The Supreme Court of India, on September 13, 2024, granted bail to Delhi Chief Minister Arvind Kejriwal in the Central Bureau of Investigation's case arising from the now-scrapped Delhi excise policy of 2021-22. A Bench comprising Justice Surya Kant and Justice Ujjal Bhuyan reaffirmed the foundational principle that bail is the rule and jail is the exception, and introduced a "need and necessity" test for evaluating the validity of continued pre-trial detention.
Background
The CBI had arrested Kejriwal in connection with its investigation into alleged irregularities in the formulation and implementation of the Delhi government's excise policy for the year 2021-22. The policy was subsequently withdrawn following allegations of corruption in the grant of liquor licences.

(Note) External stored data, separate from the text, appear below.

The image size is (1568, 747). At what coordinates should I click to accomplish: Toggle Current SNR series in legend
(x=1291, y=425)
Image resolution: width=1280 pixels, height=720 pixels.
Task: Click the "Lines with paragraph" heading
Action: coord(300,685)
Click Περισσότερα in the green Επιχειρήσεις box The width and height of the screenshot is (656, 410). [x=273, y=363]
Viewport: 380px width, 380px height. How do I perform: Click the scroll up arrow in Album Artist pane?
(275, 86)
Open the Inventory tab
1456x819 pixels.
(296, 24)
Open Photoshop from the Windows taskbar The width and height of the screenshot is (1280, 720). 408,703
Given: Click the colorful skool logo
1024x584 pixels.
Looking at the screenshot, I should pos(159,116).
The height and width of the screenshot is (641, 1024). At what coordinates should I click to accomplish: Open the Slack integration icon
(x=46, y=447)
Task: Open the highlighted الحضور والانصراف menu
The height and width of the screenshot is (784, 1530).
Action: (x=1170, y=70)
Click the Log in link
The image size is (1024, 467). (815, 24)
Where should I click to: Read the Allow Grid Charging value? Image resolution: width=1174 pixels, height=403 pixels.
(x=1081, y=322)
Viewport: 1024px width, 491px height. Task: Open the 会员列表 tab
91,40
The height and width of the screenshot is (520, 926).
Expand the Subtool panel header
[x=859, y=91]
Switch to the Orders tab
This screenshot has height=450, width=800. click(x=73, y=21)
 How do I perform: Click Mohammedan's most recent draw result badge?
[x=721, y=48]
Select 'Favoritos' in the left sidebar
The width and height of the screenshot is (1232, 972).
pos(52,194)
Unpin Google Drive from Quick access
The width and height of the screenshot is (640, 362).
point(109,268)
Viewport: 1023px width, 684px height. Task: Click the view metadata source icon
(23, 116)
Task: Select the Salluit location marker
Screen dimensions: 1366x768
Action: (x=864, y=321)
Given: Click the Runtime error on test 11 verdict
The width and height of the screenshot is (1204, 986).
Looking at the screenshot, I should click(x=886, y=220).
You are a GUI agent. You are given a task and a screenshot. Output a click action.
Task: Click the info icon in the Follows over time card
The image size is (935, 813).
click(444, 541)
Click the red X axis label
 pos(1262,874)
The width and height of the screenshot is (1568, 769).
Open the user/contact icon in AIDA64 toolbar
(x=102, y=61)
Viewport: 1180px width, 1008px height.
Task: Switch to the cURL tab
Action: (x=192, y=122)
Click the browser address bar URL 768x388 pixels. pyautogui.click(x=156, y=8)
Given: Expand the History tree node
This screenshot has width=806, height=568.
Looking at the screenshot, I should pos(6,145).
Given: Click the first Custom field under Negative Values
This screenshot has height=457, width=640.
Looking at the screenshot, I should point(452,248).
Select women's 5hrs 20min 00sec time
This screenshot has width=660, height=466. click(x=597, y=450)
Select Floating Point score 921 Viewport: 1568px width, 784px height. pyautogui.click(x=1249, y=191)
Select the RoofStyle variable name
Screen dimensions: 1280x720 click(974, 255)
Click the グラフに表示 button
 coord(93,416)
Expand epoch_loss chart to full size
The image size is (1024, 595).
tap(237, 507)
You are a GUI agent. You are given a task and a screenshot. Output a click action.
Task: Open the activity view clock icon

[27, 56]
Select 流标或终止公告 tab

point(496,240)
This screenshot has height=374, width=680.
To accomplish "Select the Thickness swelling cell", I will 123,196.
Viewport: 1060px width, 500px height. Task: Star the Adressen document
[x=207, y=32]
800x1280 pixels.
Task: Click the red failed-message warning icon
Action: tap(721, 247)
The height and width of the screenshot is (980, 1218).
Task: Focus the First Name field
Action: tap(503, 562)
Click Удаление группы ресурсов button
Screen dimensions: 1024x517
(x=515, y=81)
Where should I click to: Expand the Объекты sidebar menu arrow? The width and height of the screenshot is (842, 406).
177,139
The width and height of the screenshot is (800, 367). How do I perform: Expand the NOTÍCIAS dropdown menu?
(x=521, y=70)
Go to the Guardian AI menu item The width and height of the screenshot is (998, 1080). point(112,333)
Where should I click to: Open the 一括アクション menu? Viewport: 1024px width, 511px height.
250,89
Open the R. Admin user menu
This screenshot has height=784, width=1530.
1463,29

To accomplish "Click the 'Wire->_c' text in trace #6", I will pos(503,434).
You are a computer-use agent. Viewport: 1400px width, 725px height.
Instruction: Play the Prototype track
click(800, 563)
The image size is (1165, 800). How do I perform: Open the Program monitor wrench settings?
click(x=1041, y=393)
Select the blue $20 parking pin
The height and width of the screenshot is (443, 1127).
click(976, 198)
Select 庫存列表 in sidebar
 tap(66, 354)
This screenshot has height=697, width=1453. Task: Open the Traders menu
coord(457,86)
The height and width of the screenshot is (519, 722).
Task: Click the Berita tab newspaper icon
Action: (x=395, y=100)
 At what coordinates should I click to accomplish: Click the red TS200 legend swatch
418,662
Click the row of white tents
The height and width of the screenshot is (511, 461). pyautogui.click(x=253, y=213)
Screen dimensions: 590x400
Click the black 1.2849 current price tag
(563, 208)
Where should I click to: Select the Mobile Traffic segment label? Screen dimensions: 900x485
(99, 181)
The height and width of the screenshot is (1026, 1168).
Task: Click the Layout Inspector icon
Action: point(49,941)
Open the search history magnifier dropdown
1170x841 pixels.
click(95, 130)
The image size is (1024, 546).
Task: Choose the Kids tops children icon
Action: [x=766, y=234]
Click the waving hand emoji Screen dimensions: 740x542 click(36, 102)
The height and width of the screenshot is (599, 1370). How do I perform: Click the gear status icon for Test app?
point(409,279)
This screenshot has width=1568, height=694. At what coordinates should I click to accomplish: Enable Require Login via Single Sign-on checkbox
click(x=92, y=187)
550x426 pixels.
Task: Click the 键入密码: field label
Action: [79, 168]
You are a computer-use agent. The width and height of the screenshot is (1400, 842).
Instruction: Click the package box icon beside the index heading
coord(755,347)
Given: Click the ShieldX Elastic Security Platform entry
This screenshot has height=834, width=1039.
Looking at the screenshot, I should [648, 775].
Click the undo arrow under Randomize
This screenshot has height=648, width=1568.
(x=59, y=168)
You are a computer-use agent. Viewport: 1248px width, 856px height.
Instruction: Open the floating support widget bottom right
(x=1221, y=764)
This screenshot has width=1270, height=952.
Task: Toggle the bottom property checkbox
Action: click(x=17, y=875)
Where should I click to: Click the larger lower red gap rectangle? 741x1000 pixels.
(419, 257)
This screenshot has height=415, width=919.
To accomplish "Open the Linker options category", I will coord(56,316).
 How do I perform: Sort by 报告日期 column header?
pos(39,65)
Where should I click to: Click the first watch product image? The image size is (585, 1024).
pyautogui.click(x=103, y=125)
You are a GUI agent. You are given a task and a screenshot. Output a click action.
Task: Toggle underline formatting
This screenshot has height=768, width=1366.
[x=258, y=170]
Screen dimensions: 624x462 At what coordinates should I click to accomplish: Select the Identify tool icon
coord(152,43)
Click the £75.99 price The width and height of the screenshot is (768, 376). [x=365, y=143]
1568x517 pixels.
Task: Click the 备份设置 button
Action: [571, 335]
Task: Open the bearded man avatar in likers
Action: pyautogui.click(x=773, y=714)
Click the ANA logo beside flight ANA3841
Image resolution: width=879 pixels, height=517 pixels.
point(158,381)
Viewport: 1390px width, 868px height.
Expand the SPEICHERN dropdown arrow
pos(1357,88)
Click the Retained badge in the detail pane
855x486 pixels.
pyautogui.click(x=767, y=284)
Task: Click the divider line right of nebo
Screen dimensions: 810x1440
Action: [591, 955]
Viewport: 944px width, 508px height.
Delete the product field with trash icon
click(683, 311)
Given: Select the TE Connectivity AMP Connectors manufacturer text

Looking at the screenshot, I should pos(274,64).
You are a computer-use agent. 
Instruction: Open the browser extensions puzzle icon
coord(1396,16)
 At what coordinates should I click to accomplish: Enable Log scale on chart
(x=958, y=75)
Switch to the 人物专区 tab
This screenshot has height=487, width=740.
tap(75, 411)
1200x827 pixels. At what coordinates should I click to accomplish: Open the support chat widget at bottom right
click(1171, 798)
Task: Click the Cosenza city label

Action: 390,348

The CBI's case was registered under provisions of the Prevention of Corruption Act, 1988.
Kejriwal had been in custody for an extended period following separate arrests by the Enforcement Directorate under the Prevention of Money Laundering Act and subsequently by the CBI under the Prevention of Corruption Act. The Supreme Court had earlier granted him interim bail in a related proceeding. The present application before the Court concerned regular bail in the CBI case, with the central contention being that the prolonged incarceration without a proximate trial timeline violated his fundamental rights.
Key Holdings
The Supreme Court addressed several principles governing bail in corruption cases involving public officials:
Bail as the rule reaffirmed: The Court reiterated that the presumption of innocence mandates that pre-trial detention remain the exception. The burden lies on the prosecution to demonstrate compelling reasons for continued incarceration, not on the accused to justify release.
Need and necessity test: The Bench articulated a "need and necessity" framework for evaluating continued detention, requiring the prosecution to demonstrate that incarceration serves a specific investigative or trial-related purpose that cannot be achieved through conditions attached to bail.
Prolonged incarceration: The Court observed that where an accused has been in custody for an extended period and the trial is not likely to conclude in the near future, continued detention becomes punitive rather than preventive, offending the constitutional guarantee under Article 21.
Bail conditions: While granting bail, the Court imposed conditions including surrender of passport, prohibition on leaving the country without court permission, and a requirement to cooperate with the ongoing investigation. The accused was directed not to make any public comment on the merits of the case.
Implications for Practitioners
The "need and necessity" test articulated in this judgment provides criminal defence practitioners with a structured analytical framework for bail applications in high-profile corruption cases. Rather than engaging in an open-ended assessment of the gravity of the offence and the strength of the evidence, this test redirects the inquiry towards the practical justification for continued custody.
Practitioners representing accused persons in Prevention of Corruption Act cases should note the Court's emphasis on the temporal dimension of pre-trial detention. Where investigation is substantially complete and the charge sheet has been filed, arguments for continued custody become progressively weaker, and this judgment strengthens the basis for release.
For prosecution agencies, the judgment signals that the filing of a charge sheet is not sufficient to justify indefinite pre-trial detention. Prosecutors must be prepared to articulate specific, ongoing investigative needs or concrete flight and tampering risks that warrant continued incarceration. General assertions regarding the seriousness of the offence or the position held by the accused are unlikely to satisfy the Court's threshold after this ruling.